No, I didn't bring my camera.  Didn't think of it until we were well on the road.  No, didn't even take any pictures with my cell phone.  I'm both glad it's over (felt very self-concious) and thinking, ok, what next?  The book art on display in the next room takes so many forms, it does make me feel like I should keep working.  I keep saying I'm going to block out time every week, but that hasn't actually happened yet.

But the printmaking group near us has posted its spring class schedule...maybe this time I can actually go.

Wednesday, March 10, 2010

Whose Homework is it Anyway?

In 2nd grade in our town, the kids do a unit on their heritage.  Every family has to send in a list of what countries their ancestors are from, and the teacher picks one for the child to do research on.  JC did England, Rachel did Canada, and William got England again.

The parts of the project have not changed much over the 7 years between JC and William.  There's an oversized postcard (actually, that one I don't remember with the other two, but that doesn't mean it didn't happen), where they have to create a collage of pictures from the country.  There's a family shield, which has to include country flags from all your claimed ancestors, pictures of your interests, a family picture, your last name in big letters, etc.  This has shrunk by about half over time, which isn't a bad thing.  And it now includes not only the outline of the shield, but specific areas for each section, and a fancy banner at the bottom for the name.  There used to be a lot less guidance and a lot more area to fill.
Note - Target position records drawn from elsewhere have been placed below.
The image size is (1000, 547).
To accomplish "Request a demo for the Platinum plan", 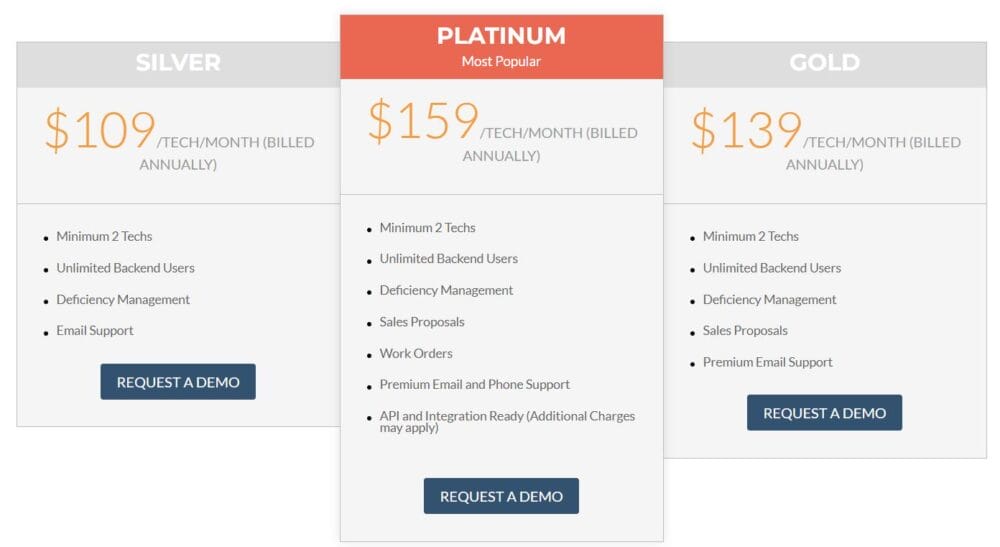I will (x=501, y=496).
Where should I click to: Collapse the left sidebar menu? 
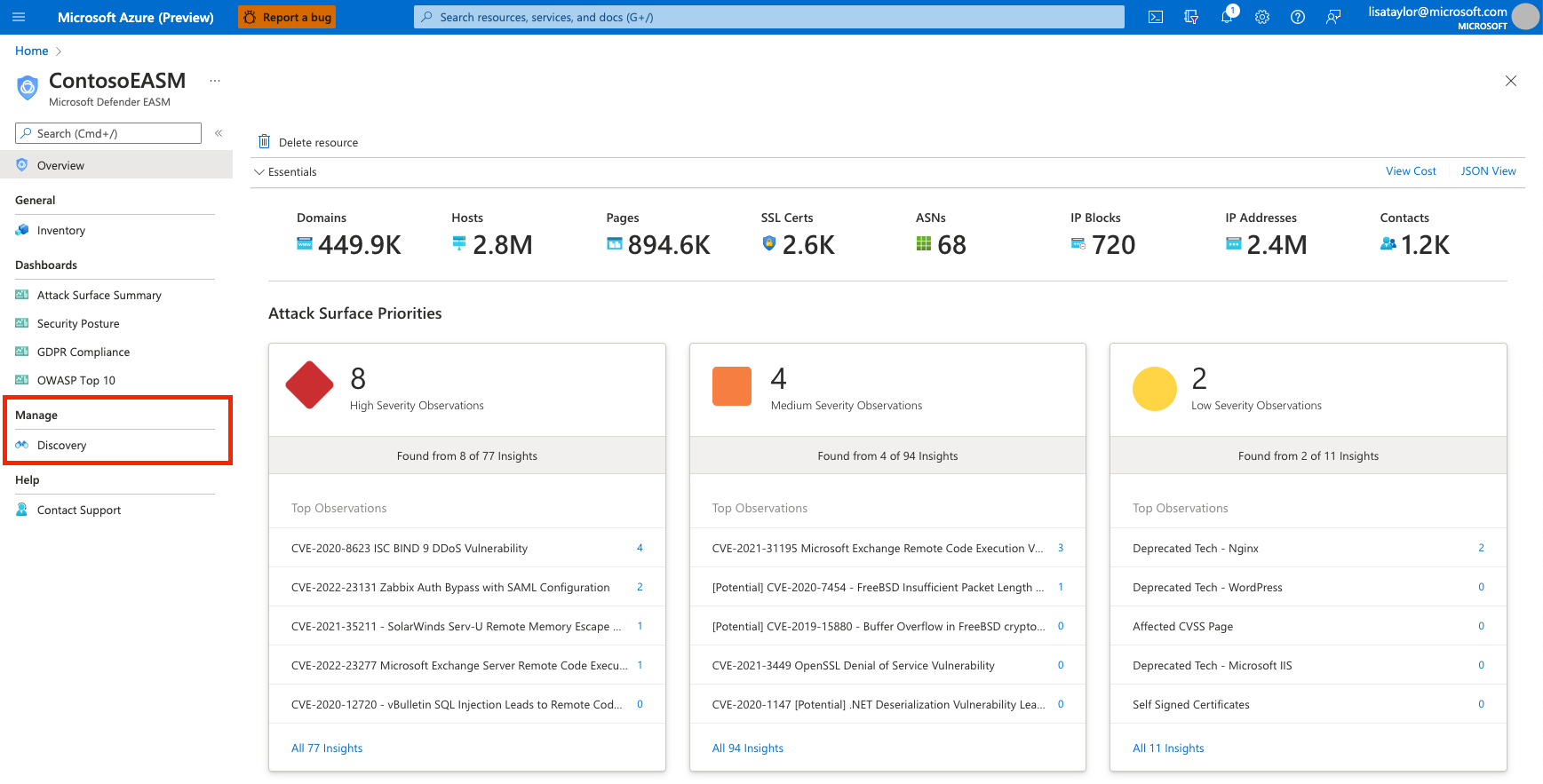pos(218,133)
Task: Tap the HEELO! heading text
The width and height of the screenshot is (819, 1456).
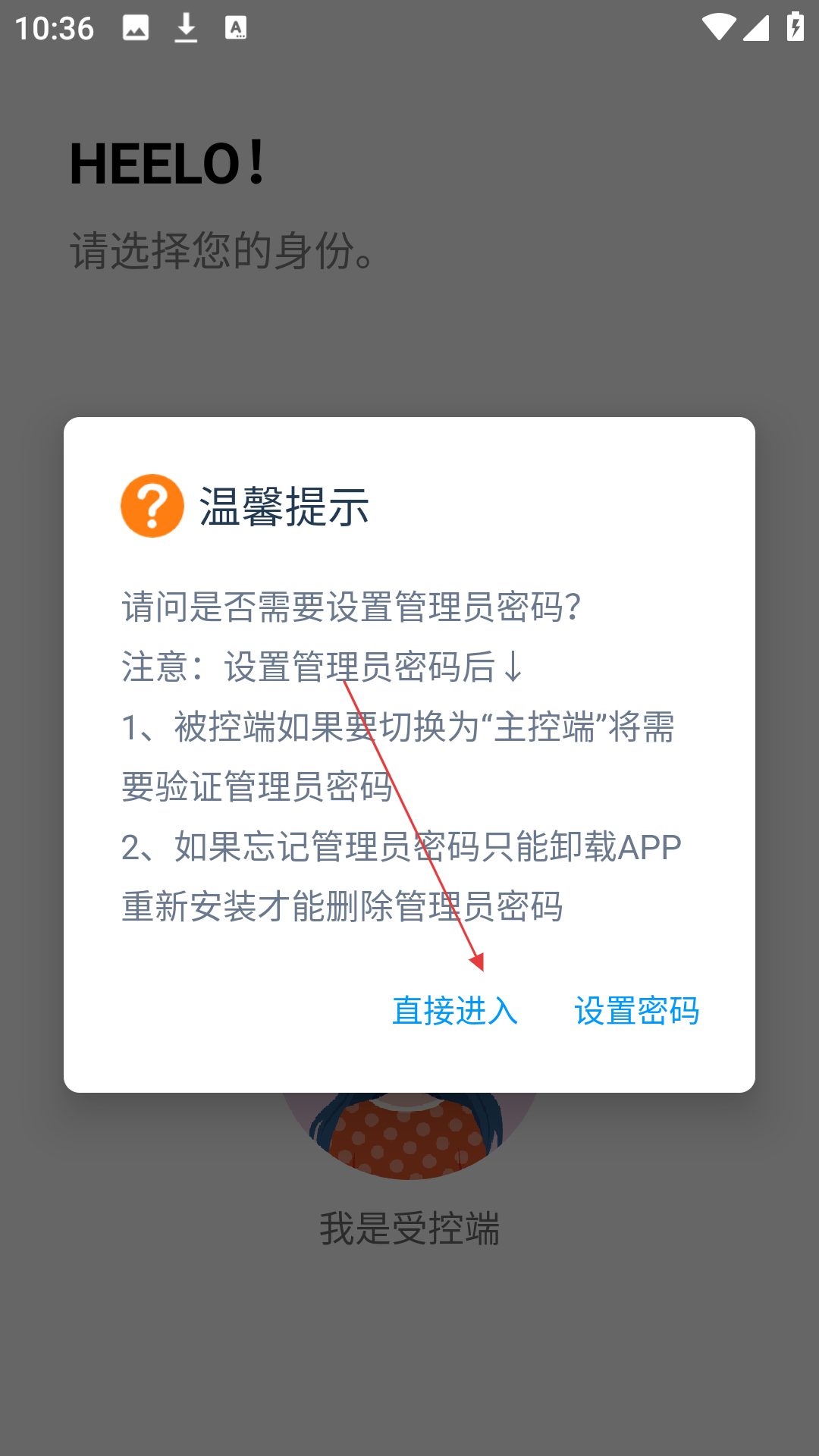Action: [168, 162]
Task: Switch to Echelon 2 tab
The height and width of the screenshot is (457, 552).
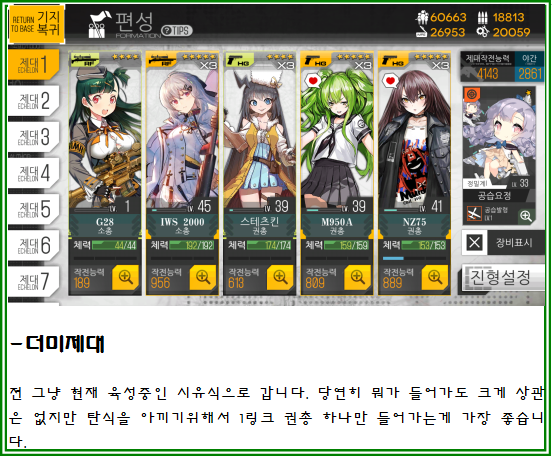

And there's the food for the "international festival".  We haven't gotten a notification about that part yet, but I'm assuming it's coming.  It's always the hard part for most parents.  Some countries are easy, in terms of characteristic cusine; we have lots of Italians in our area, and there's lots of choices for Italian foods and desserts.  England is a little harder, as most Americans don't associate the English with a particular cusine, or if they do, it's not necessarily a good association.  And I'm not making bangers & mash or fish & chips for a 2nd grade class.  The only fact that William has come home with from his research is that the English tend to call dessert "pudding".  And that there's one called spotted dog.  So I may try to come up with a pudding or trifle when the time comes.  Although bubble & squeak would be fun just for the name.

(The hard food was for Rachel.  Name a typical Canadian food (most people I asked said, "beer").  After some research (yay internet!) we came up with a Canadian cookie called a butter tart.  Very yummy, by the way, and I was looking forward to making them again.  Oh well.)
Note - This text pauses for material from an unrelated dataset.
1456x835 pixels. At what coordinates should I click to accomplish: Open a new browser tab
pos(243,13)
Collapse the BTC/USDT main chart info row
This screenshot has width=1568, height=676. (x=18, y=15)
But the thing you'll notice about all the projects is that they are impossible for a 2nd grader to do on their own.  I suppose if provided with magazines and such to cut up, they could pretty much handle most of the collages by themselves (except for the lettering, probably).  But I don't have magazines with pictures of England lying around, so we're stuck with the Internet again.  And the instructions specifically ask for parental help.  Ok, William and I did some Google image searches and he picked out which pictures to use with some guidance.  But in the process of printing them out, I realized it was more efficient to arrange them on a page to fill the space.  I was going to have him cut them out and glue them on the postcard when he said, "we allowed to print them right on the paper".  Oh.  Well, ok, I added a nice fancy font "England", and printed it right on the (letter-sized) postcard.

So far, all he's done is pick out the pictures (mostly) and I've done the layout and printing (and eventually the baking).  Does this mean I can pass 2nd grade?